Ian Chesterman, Australia’s Chef de Mission and AOC vice-president, said the organisation had received assurances from Asics over the materials used to create the uniforms, however.

"We've been assured that none of the cotton for the Australian Olympic team comes from that region," said Chesterman, as reported by Agence France-Presse.

"I think athletes at the moment need to focus on what their job is, which is to get out there and compete for Australia."

A spokesperson from Asics also insisted the company’s original statement on Chinese social media over Xinjiang cotton was "unauthorised" and did not represent "our official corporate position on this matter".

"We are fully committed to working closely with business partners to ensure human rights are respected and environmental standards are met at all times," the spokesperson told AFP.

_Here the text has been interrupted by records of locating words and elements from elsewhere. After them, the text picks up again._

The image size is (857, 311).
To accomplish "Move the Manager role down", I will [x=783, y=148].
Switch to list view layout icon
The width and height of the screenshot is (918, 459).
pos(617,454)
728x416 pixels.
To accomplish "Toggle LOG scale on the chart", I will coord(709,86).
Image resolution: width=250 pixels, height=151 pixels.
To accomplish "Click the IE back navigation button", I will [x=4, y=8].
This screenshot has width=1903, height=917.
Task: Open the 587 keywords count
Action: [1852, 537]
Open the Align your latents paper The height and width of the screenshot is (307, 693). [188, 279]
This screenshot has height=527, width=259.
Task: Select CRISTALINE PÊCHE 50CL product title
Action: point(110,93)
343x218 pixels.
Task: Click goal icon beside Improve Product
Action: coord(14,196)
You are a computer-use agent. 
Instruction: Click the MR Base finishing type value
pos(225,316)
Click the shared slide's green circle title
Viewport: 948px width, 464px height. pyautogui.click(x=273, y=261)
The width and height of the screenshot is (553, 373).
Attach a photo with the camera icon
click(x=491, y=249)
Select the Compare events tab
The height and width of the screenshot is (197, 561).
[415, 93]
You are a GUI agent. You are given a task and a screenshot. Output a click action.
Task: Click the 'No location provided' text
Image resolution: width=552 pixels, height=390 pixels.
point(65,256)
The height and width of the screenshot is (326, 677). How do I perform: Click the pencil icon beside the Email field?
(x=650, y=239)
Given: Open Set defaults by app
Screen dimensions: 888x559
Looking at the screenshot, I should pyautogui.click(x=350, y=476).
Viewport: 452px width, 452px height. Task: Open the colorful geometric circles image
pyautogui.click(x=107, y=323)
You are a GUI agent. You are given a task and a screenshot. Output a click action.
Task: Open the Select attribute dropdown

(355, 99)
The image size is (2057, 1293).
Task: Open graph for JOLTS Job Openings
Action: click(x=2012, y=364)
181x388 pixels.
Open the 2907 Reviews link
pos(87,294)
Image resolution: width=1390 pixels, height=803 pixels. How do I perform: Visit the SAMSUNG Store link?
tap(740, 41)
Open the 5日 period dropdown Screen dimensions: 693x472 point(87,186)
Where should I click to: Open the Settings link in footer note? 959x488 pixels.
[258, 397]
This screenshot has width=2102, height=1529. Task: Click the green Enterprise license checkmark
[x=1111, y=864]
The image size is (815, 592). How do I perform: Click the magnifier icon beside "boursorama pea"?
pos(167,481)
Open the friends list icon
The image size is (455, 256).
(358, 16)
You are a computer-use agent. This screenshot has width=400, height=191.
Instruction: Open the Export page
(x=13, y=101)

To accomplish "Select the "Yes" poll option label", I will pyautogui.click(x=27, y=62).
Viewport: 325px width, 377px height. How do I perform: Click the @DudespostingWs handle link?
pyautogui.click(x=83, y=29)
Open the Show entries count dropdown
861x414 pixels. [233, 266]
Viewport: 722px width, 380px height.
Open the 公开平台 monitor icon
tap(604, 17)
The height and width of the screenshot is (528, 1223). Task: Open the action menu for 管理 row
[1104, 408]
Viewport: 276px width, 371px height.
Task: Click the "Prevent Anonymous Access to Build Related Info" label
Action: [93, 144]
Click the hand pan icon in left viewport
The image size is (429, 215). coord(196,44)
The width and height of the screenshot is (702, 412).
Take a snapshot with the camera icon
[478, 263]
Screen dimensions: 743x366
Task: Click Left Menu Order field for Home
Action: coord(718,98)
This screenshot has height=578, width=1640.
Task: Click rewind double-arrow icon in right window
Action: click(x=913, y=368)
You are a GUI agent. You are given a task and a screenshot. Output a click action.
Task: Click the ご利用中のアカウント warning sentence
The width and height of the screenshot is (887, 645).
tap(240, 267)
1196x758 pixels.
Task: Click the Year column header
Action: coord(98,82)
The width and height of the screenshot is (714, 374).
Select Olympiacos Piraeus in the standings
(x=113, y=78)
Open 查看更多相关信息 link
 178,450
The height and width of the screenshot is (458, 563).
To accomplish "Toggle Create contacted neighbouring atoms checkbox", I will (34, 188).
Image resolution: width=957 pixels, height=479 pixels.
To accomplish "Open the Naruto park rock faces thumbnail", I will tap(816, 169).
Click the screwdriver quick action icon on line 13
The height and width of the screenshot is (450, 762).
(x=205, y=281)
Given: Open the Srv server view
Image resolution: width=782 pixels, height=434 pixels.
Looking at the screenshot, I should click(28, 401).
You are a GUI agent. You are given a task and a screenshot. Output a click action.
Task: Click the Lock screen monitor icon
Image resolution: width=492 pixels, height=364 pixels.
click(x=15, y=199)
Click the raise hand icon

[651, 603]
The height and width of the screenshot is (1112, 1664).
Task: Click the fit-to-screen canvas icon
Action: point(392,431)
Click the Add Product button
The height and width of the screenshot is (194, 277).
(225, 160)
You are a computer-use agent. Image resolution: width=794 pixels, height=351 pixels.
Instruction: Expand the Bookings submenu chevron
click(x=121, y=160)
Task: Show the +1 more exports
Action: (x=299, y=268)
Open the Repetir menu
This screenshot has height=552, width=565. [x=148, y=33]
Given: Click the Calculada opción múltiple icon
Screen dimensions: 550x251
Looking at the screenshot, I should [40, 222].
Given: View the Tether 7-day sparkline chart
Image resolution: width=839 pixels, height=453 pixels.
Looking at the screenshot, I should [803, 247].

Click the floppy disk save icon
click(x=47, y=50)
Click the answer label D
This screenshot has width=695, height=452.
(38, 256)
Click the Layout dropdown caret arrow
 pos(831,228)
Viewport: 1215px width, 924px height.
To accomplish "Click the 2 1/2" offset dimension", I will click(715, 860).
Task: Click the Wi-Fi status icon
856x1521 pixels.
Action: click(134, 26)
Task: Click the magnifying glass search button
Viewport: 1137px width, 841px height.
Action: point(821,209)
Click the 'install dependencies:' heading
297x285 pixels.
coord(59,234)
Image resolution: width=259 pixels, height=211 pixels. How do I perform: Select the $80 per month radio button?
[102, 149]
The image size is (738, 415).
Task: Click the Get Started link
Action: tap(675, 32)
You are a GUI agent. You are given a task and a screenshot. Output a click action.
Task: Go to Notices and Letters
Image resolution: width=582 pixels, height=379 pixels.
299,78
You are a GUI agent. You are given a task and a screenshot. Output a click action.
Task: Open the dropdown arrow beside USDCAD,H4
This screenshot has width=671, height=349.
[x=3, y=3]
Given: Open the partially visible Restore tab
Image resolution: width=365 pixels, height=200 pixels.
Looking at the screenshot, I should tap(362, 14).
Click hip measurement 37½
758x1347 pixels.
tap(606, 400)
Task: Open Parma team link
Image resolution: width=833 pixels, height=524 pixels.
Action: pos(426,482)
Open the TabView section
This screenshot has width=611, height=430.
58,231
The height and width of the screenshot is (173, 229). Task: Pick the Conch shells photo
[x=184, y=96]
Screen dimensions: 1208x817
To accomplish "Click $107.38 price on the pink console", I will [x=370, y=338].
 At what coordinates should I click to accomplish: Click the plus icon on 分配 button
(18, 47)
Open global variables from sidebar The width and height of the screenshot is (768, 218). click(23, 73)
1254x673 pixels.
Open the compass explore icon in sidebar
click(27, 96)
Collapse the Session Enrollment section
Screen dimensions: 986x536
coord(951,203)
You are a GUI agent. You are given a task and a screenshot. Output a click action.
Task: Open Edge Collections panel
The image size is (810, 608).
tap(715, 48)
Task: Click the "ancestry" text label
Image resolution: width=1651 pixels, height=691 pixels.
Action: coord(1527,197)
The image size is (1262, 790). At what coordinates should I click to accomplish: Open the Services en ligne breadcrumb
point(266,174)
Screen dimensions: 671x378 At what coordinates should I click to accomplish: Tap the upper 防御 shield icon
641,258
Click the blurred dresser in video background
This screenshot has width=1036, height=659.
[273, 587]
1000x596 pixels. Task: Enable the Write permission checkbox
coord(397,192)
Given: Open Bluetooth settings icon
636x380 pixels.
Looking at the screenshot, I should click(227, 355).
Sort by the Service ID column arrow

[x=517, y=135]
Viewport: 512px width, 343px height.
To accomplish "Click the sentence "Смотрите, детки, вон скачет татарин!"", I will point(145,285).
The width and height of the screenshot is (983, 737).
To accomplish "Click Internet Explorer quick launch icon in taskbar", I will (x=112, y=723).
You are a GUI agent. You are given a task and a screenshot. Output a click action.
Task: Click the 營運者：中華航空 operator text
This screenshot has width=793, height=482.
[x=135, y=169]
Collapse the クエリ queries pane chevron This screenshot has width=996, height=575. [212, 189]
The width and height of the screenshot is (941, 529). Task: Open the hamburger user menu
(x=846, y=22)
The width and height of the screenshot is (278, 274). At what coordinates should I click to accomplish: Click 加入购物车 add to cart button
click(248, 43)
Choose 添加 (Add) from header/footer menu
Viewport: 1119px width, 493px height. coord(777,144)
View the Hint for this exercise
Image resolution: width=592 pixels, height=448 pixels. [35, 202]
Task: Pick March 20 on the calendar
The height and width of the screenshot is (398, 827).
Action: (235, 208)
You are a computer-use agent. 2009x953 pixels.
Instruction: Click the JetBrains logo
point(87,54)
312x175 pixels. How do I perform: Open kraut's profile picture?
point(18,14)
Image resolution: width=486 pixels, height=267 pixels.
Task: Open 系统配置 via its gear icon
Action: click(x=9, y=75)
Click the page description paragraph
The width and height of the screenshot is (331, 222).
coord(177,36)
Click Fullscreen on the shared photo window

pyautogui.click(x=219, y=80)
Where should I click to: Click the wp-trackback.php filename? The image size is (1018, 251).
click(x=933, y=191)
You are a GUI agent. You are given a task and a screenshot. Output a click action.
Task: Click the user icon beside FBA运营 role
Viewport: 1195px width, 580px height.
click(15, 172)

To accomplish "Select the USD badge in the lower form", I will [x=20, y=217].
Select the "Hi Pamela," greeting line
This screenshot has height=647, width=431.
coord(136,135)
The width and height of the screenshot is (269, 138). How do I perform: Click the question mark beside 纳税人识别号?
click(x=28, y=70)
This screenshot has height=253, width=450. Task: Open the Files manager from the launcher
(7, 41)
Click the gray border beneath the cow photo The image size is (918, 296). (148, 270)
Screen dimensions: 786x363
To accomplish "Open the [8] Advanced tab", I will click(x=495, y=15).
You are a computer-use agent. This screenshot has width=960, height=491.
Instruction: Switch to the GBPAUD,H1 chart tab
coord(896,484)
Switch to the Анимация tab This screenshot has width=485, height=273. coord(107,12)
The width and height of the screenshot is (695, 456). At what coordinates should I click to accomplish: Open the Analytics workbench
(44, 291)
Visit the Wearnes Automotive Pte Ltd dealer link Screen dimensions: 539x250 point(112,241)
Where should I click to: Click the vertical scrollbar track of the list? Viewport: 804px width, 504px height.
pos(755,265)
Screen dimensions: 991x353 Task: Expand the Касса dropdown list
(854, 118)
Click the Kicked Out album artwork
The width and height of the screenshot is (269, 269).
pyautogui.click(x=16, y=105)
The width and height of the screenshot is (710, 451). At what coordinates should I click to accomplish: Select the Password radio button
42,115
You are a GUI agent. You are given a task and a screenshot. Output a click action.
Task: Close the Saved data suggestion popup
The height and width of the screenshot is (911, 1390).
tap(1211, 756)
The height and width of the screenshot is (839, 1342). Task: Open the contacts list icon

Triathlete Jake Birtwhistle, basketball player Katie Ebzery, sailor Lisa Darmanin, modern pentathlete Marina Carrier and rugby sevens trio Charlotte Caslick, Maurice Longbottom and Henry Hutchinson were among the Australian athletes to show off the new Asics uniforms at the unveiling in front of the Sydney Opera House.

According to AOC, the design and development of the Asics uniforms began in 2018 and has seen more than 125,000 units of apparel and footwear produced.

The range features iconic Australian green and gold colour schemes, with Japanese origami-inspired graphics highlighted throughout.

It also includes a shirt incorporating a design by Indigenous artist and Olympic boxer Paul Fleming.

Rugby sevens player Maurice Longbottom shows off one of the new uniforms ©AOC
Rugby sevens player Maurice Longbottom shows off one of the new uniforms ©AOC

Titled "Walking Together", the design incorporates footsteps representing the 52 Indigenous Australian athletes who have competed at a Games and a central meeting place signifying the Olympics bringing together people from all countries, backgrounds and cultures.

Aligning to Asics' corporate sustainability target to reduce carbon dioxide emissions by 38 per cent in direct operations by 2030, 30 percent of the AOC range is said to be made from recycled polyester.

"Asics has put an extensive amount of work, detail and focus into the design and development of the Australian Olympic Team uniforms, to ensure the athletes representing at the highest level feel they can perform at their best," said Mark Brunton, managing director for Asics Oceania.

"We look forward to seeing the Australian team wear the green and gold and proudly representing our country on the world’s biggest stage."

Chesterman added: "Asics have been a fantastic partner, working with our Olympic sports and athletes to develop this world class uniform. 

"Asics have an incredible Olympic pedigree, being at the forefront of athlete-focused sporting technology for over 70 years.

"We’re fortunate that they are now assisting our athletes, bringing their passion for high performance and excellence to our Team, to help our athletes have their best day on their biggest day in Tokyo."

The AOC is hoping to send a team of around 480 athletes across more than 30 sports to Tokyo 2020, which has been delayed by one year due to the coronavirus pandemic.